Carta CXXV
Rica a...
«Todas las religiones se encuentran muy apuradas cuando tienen que dar idea de los deleites destinados a los que han vivido bien. Fácil cosa es atemorizar a los malos amenazándolos con una dilatada serie de castigos; mas no saben que han de prometer a los hombres virtuosos. La naturaleza de los gustos parece que exige que sean de poca duración, y apenas puede la imaginación figurarse otros. Descripciones he visto yo del paraíso que eran capaces de hacer que todo sujeto de sana razón renunciara de él: unos dicen que las sombras bienaventuradas tocan la flauta sin cesar; otros las condenan al suplicio de estarse eternamente paseando; por fin, otros quieren que piensen en el otro mundo en las queridas que tuvieron en éste, creyendo que no eran bastantes cien millones de años para que se les quitara la manía de los amorosos cuidados.
Acuérdome con este motivo de una historia que le oí contar a uno que había estado en el país del Mogol y que prueba que no son menos estériles que los demás los sacerdotes indios en las ideas que de la felicidad de los bienaventurados se forman.
Una mujer que acababa de perder a su marido vino a pedir con toda ceremonia al gobernador de la ciudad que le diera licencia para quemarse; pero como los mahometanos abrogan cuanto pueden este inhumano estilo en los países sujetos a su dominio, se la negó redondamente. Viendo la viuda que eran inútiles sus ruegos, se encendió en una rabiosa cólera y empezó a dar gritos diciendo: ¡Vean qué tiranía! ¡No dejar a una pobre mujer siquiera que se queme cuando se le antoje! ¿Hase visto cosa semejante? Pues muy bien se quemaron mi madre, mi tía y mis hermanas. Y porque yo vengo a pedir su venia para quemarme a este maldito gobernador, se enfada y da gritos como un loco.
Hallábase allí por casualidad un bonzo joven. Infiel, le dijo el gobernador, ¿eres tú quien ha metido este disparate a esta mujer en los cascos? No por cierto, respondió el bonzo, nunca le he hablado de tal cosa; pero si quiere creerme consumará el sacrificio y hará una obra grata al dios Brama, que le dará la merecida recompensa poniéndola en el otro mundo junto a su marido, donde volverá a empezar un segundo y perdurable matrimonio. ¿Qué decís?, replicó pasmada la mujer. ¡Con que he de ver otra vez a mi marido!

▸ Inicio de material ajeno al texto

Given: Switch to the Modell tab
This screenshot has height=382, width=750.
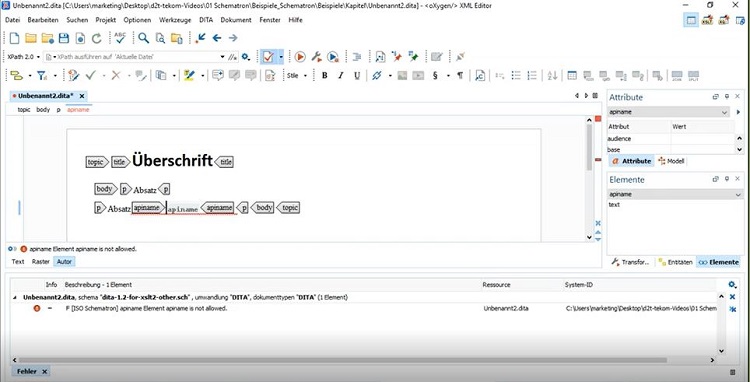Looking at the screenshot, I should pos(672,161).
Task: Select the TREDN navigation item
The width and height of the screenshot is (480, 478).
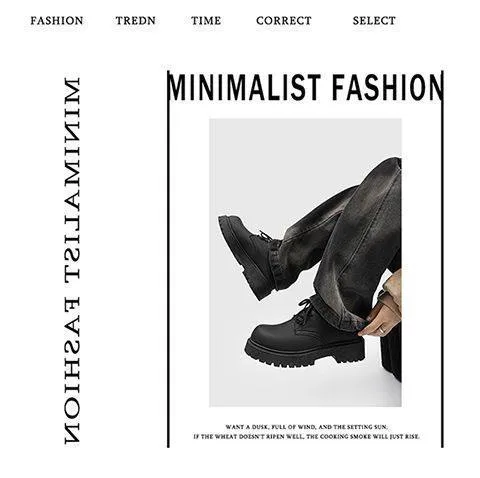Action: tap(136, 21)
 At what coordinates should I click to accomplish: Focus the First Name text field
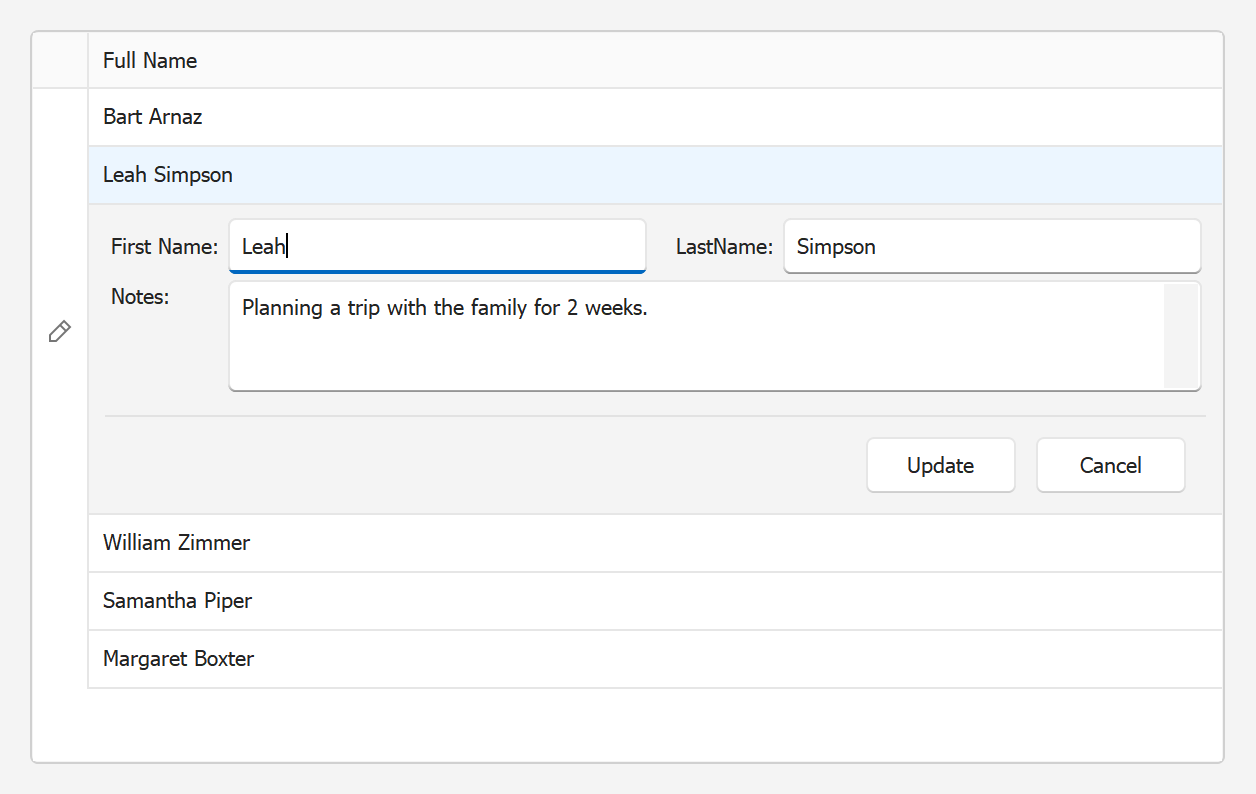[437, 246]
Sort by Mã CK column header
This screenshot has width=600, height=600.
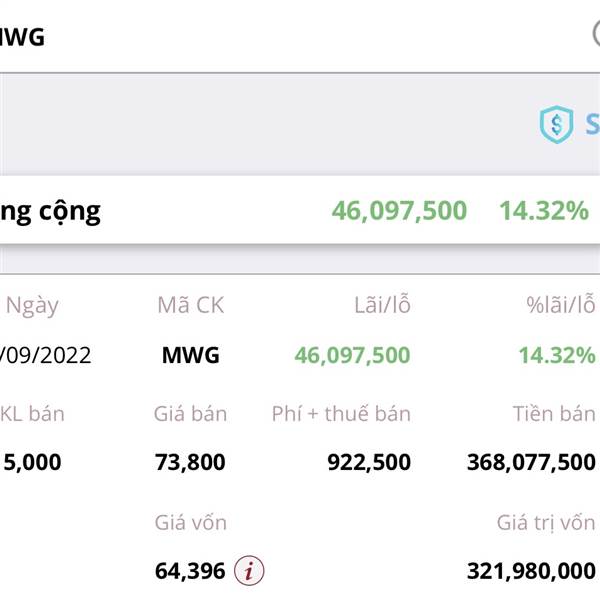[x=191, y=305]
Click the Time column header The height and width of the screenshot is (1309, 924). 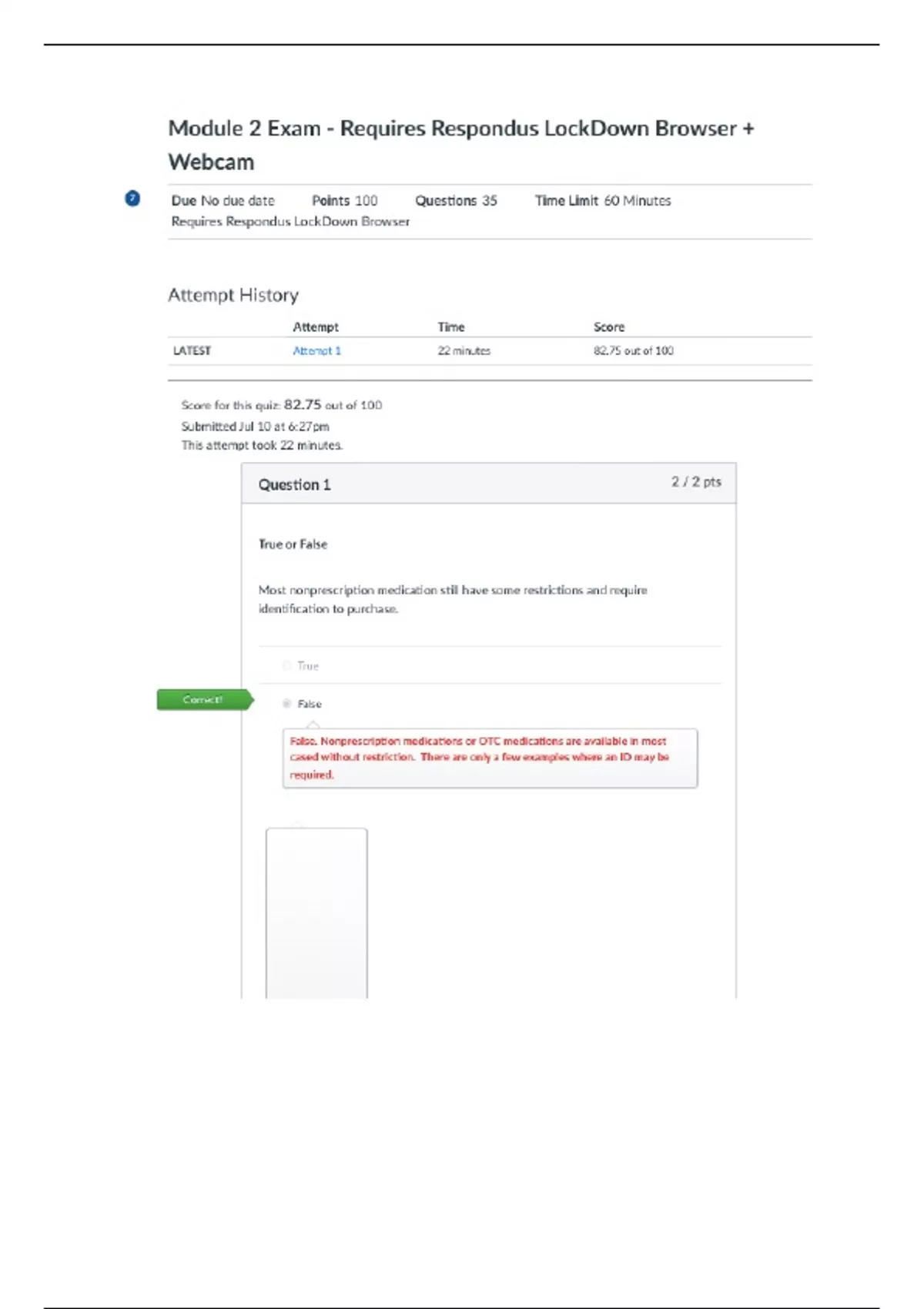click(451, 327)
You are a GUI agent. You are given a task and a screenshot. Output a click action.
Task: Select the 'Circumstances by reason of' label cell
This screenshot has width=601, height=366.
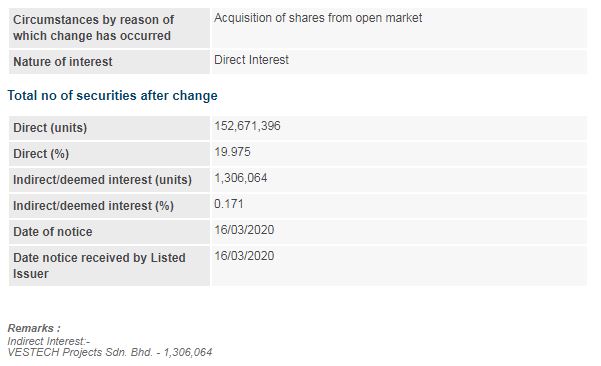click(x=109, y=28)
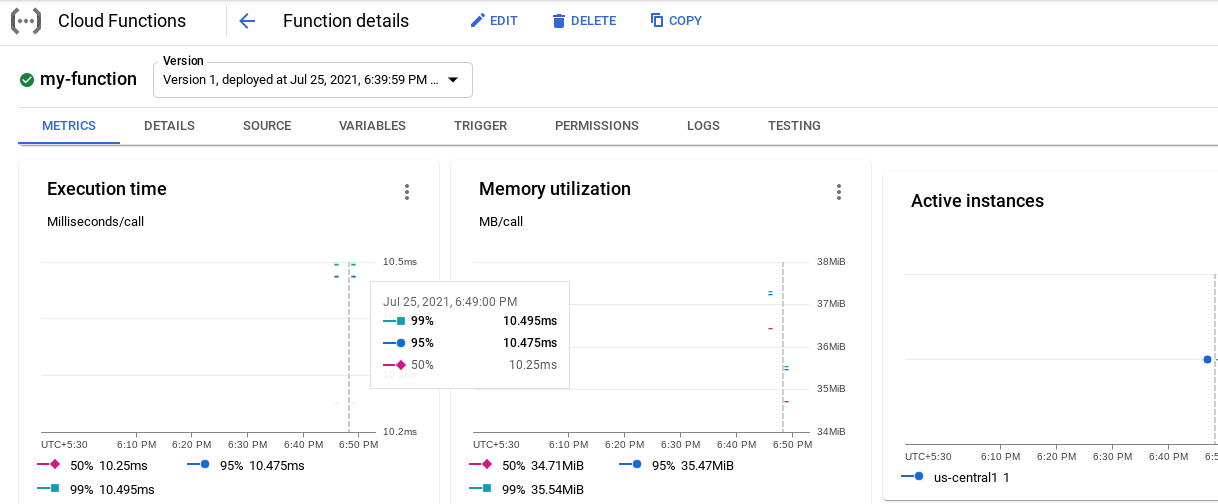Go back using the left arrow

point(247,21)
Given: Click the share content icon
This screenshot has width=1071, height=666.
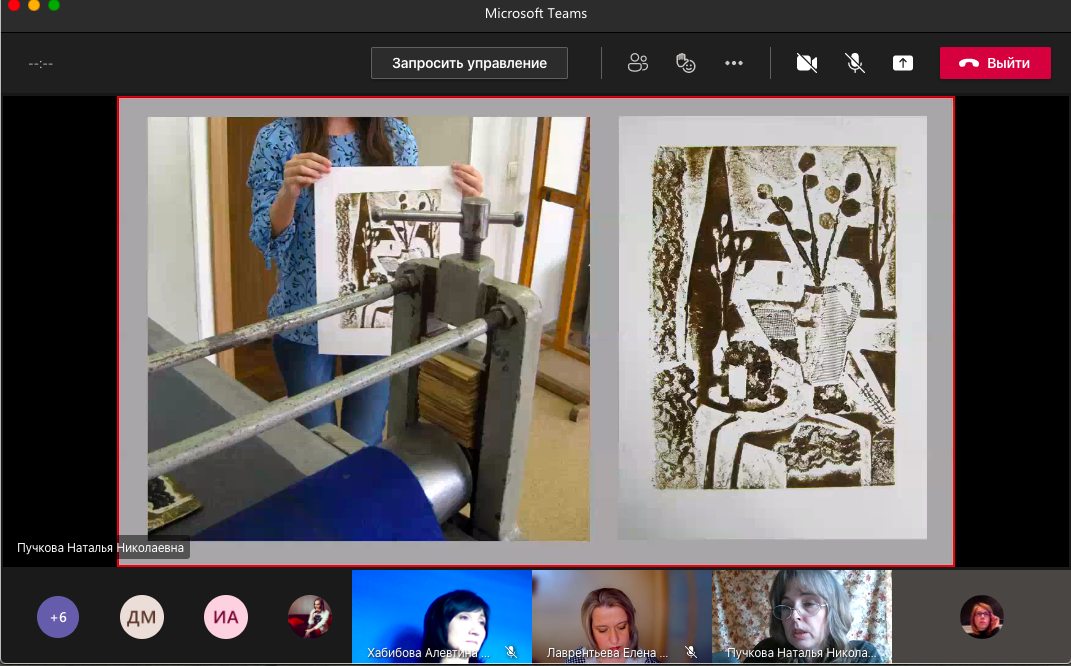Looking at the screenshot, I should tap(902, 63).
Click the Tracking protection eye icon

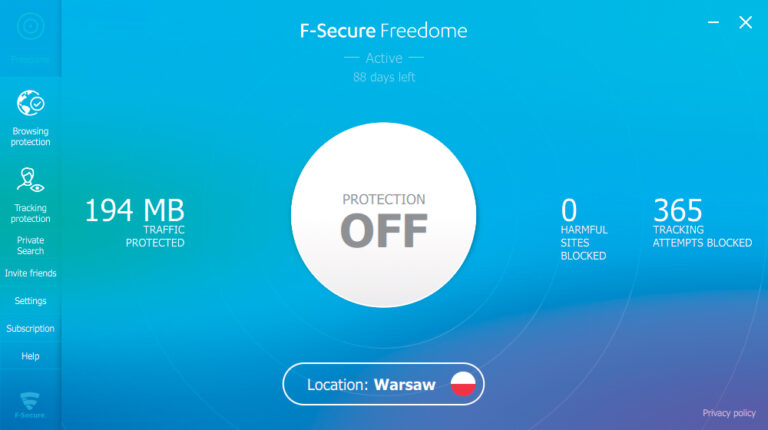pos(30,181)
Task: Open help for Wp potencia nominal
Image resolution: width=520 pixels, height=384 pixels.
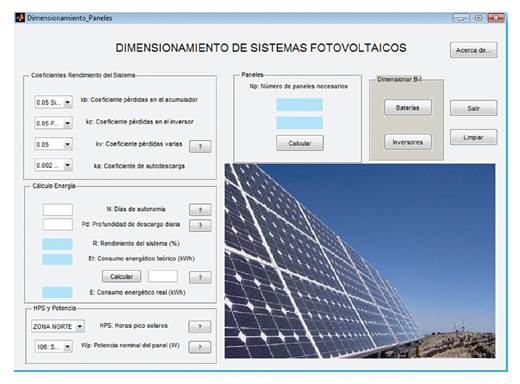Action: pos(200,347)
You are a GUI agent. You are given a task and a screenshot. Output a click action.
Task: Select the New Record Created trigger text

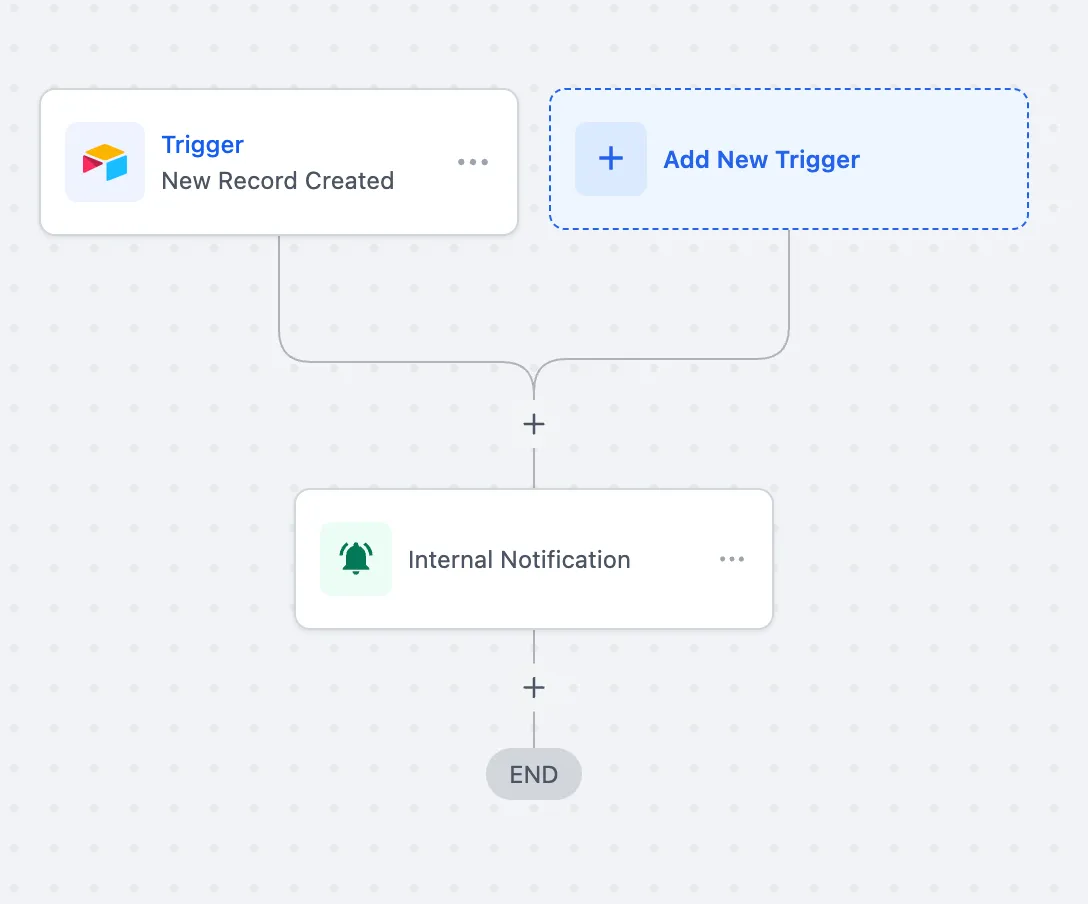278,180
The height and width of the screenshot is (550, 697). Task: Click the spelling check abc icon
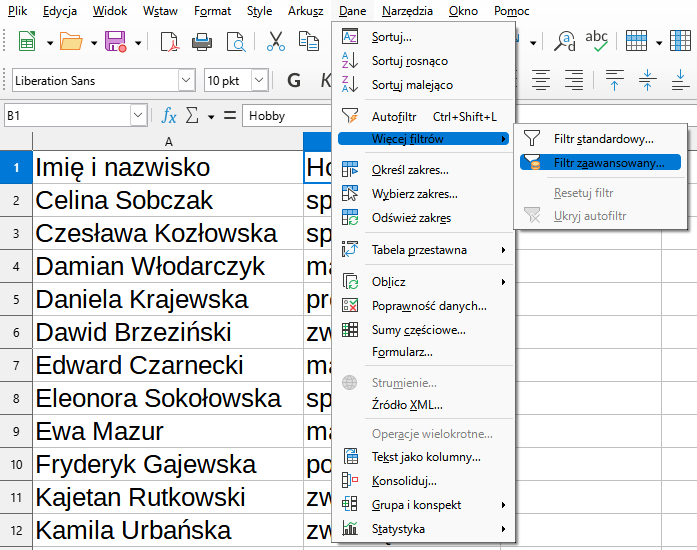(596, 41)
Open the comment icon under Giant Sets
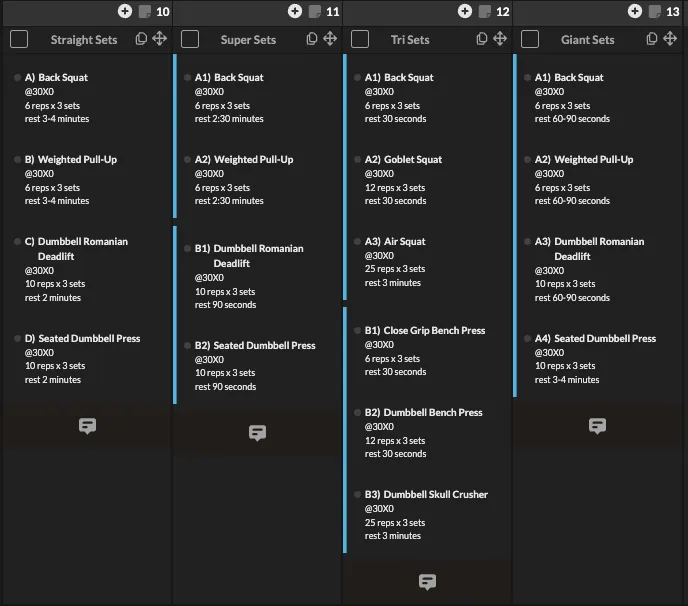 [597, 426]
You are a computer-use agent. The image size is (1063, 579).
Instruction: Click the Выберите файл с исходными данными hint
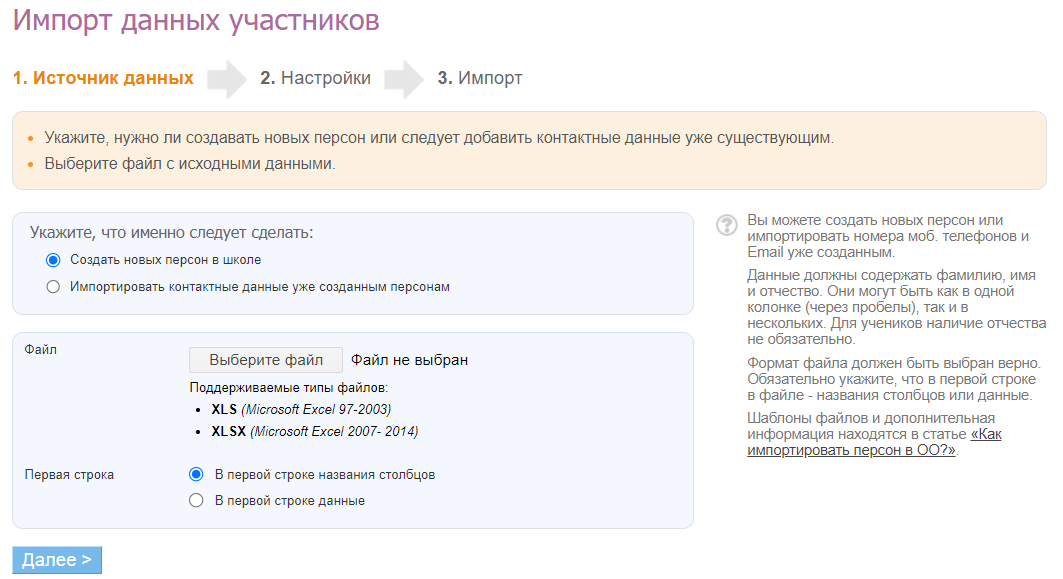(190, 164)
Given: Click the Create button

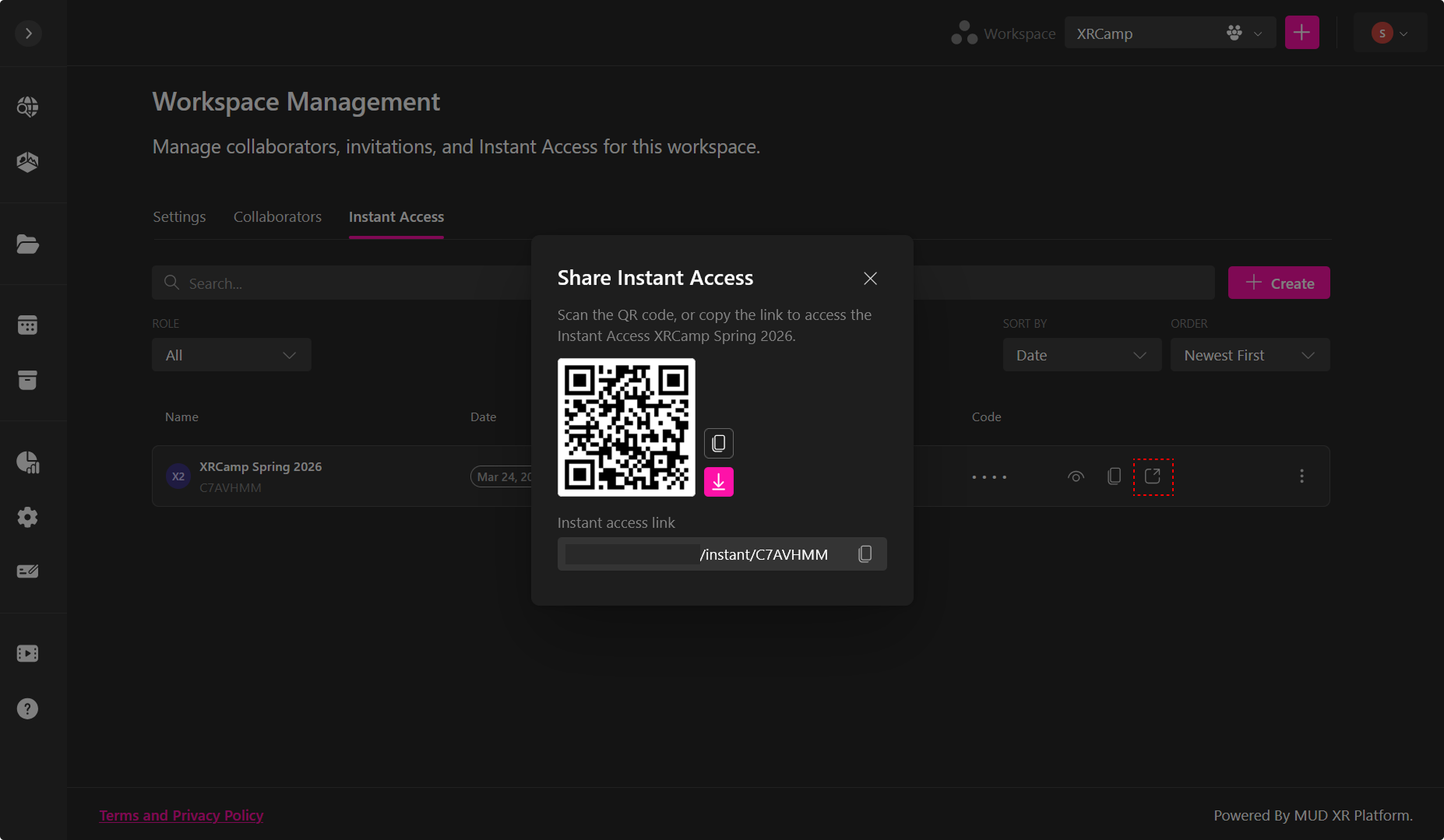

Pues si eso es así, no me quemo. Si era un hombre celoso, gruñón, y con eso tan viejo que, a menos que haya hecho el dios Brama algún milagro con él, para nada me necesitaba. ¡Quemarme yo por él! Ni siquiera una uña aunque fuera para sacarle de lo profundo de los infiernos. Buen cuidado tenían dos bonzos viejos que me traían engañada, y que sabían lo mal que nos llevábamos él y yo, de no decirme lo que había. Si no tiene otro regalo que hacerme el dios Brama, doy una higa de su bienaventuranza. Mahometana me hago, señor gobernador. Y vos, continuó volviéndose al bonzo, ya podéis cuando queráis ir a decir a mi marido que estoy con mucha salud para servirle.
De París, a 2 de la luna de Chalval, 1718.»